Honey is a natural sweetener and high energy food for bees. Honeybees make honey from nectar collected fr om flowering trees, plants and bushes and store it in their honey stomach until they can bring it back to the hive.. At the moment the nectars reach the honey stomach, enzymes begin to break down the complex sugars of the nectar into a unique blend of simpler sugars that are easier to digest.
Honeybees need honey for energy during the busy summer months and to stay warm during the winter. Our honeybees are bred to make and store more honey then they need so after leaving them plenty of honey for the winter, we take what’s left, package it and sell it to you.
How many bees does it take to make 500 grams of honey?
A single honeybee visits between 50 and 100 flowers during one collection flight from the hive. In order to produce 500 grams of honey, 2 million flowers must be visited.
Is Honey healthier than sugar?
That’s a good question. Honey should be counted as a form of sugar if you are managing a sugar restricted diet. As a natural product honey has a slightly different mix of fructose and glucose than the white granulated sugar you buy in the supermarket. It also contains trace amounts of micronutrients and if coarsely filtered as we do, it will contain some micro grains of pollen. Many people beieve that this gradual exposure to pollen can help prevent pollen allergies.
The difference between the digestion of honey compared to the digestion of sugar lies in the composition of enzymes.
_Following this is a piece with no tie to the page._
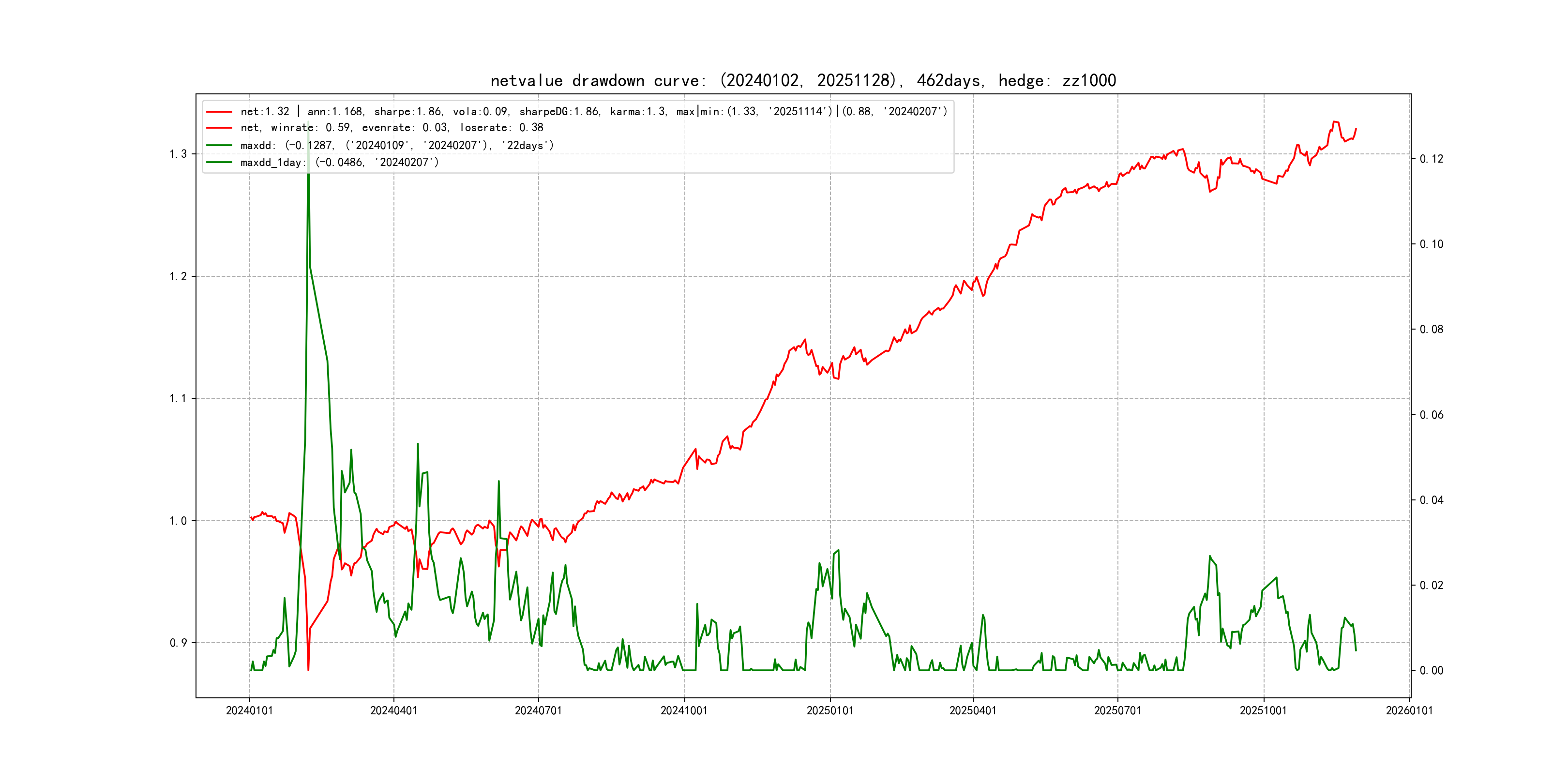1568x784 pixels.
Task: Click the 20260101 x-axis date label
Action: 1409,711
The enzymes in the stomach cannot break down the glucose-fructose structure of table sugar until it reaches the small intestine. Honey is different because of the enzymes that are added to the nectar by bees that divide the sucrose into two simple sugars, fructose and glucose. These sugars are directly absorbed by our bodies and are easier to digest.
Honey is not recommended for infants under one year of age. Infants are susceptible to the disease “infant botulism” which is caused by spores present in natural foods. These spores are consumed without harm by children over 6 months and adults.
Why does our honey crystallize/granulate and become solid?
All our honey is liquid when it first comes out of the hive. Raw honey also contains small particles of pollen, beeswax, propolis and other nutrients. These ‘extras’ are largely responsible for raw honey’s extra health benefits.. Those little particles we leave in are the reason that raw honey is more likely to crystallize over a pasteurized or fully processed product.
Honey will naturally crystallize if it sits in your cupboard for any length of time. The crystallization will even be different in different kinds of honey depending on the nectar it was made from.
If you would like to have liquid honey on hand just take what you need from our container and gently warm it and it will quickly turn back to liquid honey. Repeated warming and cooling will degrade the flavour – so only warm what you will soon consume or use.
What happens to the bees in the winter?
Bees do not hibernate. They form a cluster in the hive surrounding the queen and vibrate to generate heat and keep her warm. The cluster moves across the frames, consuming honey to generate the energy they need to stay warm.